** 本文の抜粋 **
- - -

そこにいつのまにか置いてあった天秤座の聖衣箱。
おそらく老師がこっそりとテレポーテーションで運んでくれたのだとは思います。
物を運ぶ時,白羊宮からわざわざ運ぶ必要はなく,テレポーテーションで途中の宮に直接運ぶことができるようです
天秤座の聖衣
天秤座の聖衣の箱が勝手に開いて,天秤座聖衣のお目見えです。
以前老師にお聞きしたことがあるが,天秤座の聖衣は他の黄金聖衣とは大きく違うところがあるのだ。
文庫版『聖闘士星矢(6)』P105
といって聖衣を脱ぐ紫龍。
そして天秤座の聖衣を手にとって,天秤座の武器について説明しつつ,武器で遊ぶ紫龍。
武器が空を切るたびに星が飛び散るそうですが,その星の元が聖衣を構成する金属片だったらヤダ。
双節棍,槍,円盾,三節棍,トンファー,剣。
それぞれ1対ずつの合計12個の武器。

- - -

** 与えられた資料 **
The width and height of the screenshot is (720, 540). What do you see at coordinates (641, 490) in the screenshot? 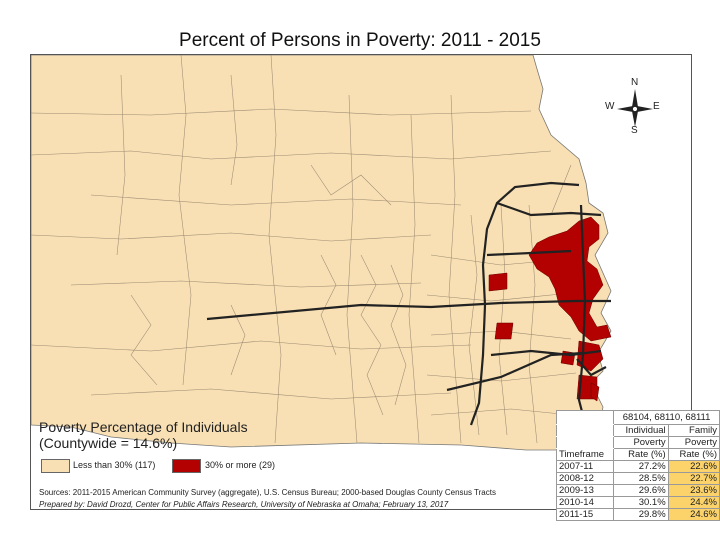
I see `table-individual-cell: 29.6%` at bounding box center [641, 490].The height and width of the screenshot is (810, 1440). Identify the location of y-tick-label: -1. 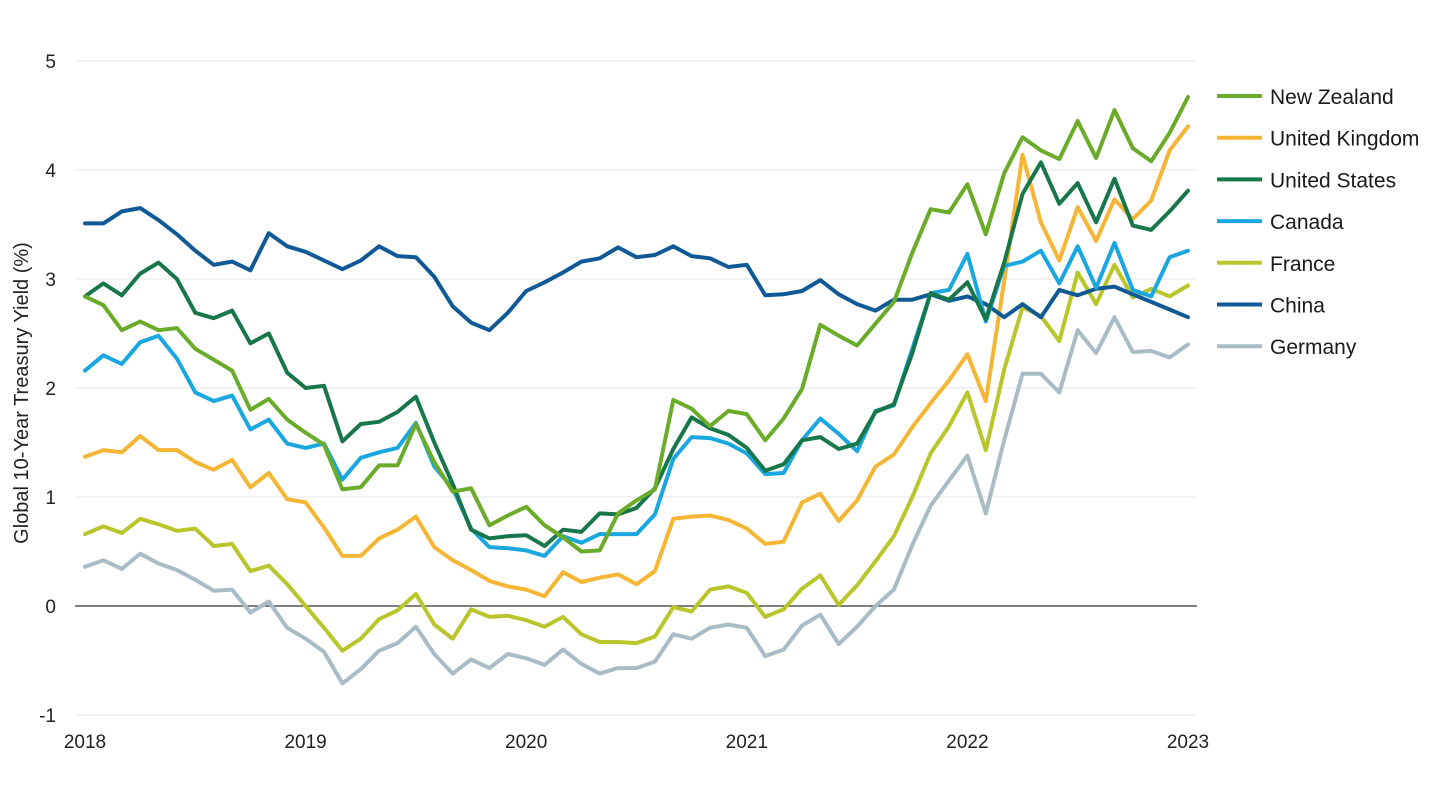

- - -

** 課題と練習 **
(a) 天秤座の聖衣の文章で、天秤座の武器は全部でいくつあると書かれていますか。
(b) 天秤座の聖衣の文章を、最後の文のあとから書き進めてください。

** 課題の答え **
(a) それぞれ1対ずつの合計12個です。

(b)
つまり十二人の黄金聖闘士だけに持つことが許された武器なのだ。(中略)正しいことのために使うと天秤座の聖闘士が認めた時のみ使用できるのだ。
文庫版『聖闘士星矢(6)』P107,108
一通り武器で遊んだ後に,剣を選択した紫龍。
時間がなくて先を急がなくてはならない時に,わざわざ聖衣を脱いですべての武器を試す必要はあったのか,小1時間問い詰めたい。
この中で一つだけ氷を割くのに合った武器を選ばなければ,氷の棺どころか中にいる氷河も粉々にしてしまうからな…
文庫版『聖闘士星矢(6)』P110
武器を見れば剣が適していそうだということぐらい分かりそうなものです。
剣が氷を砕くのに最も適している武器なのかと聞かれると「?」です。
双節棍や三節棍で叩き割っていったり,槍で突いて砕いていくということもできます。
剣の切れ味からして,中の氷河まで一緒に切ってしまいそうなのですが,不思議と氷河は切れません。氷河だけを残して周りの氷が砕けます。
柔らかいものを砕いて中の硬いものを取り出すことは簡単ですが,外側の硬いものを砕いて柔らかい中のものを取り出すのは,至難の技のはずですが,紫龍は剣の一振りでやってのけます。
どんな剣の振り方をしたのか…?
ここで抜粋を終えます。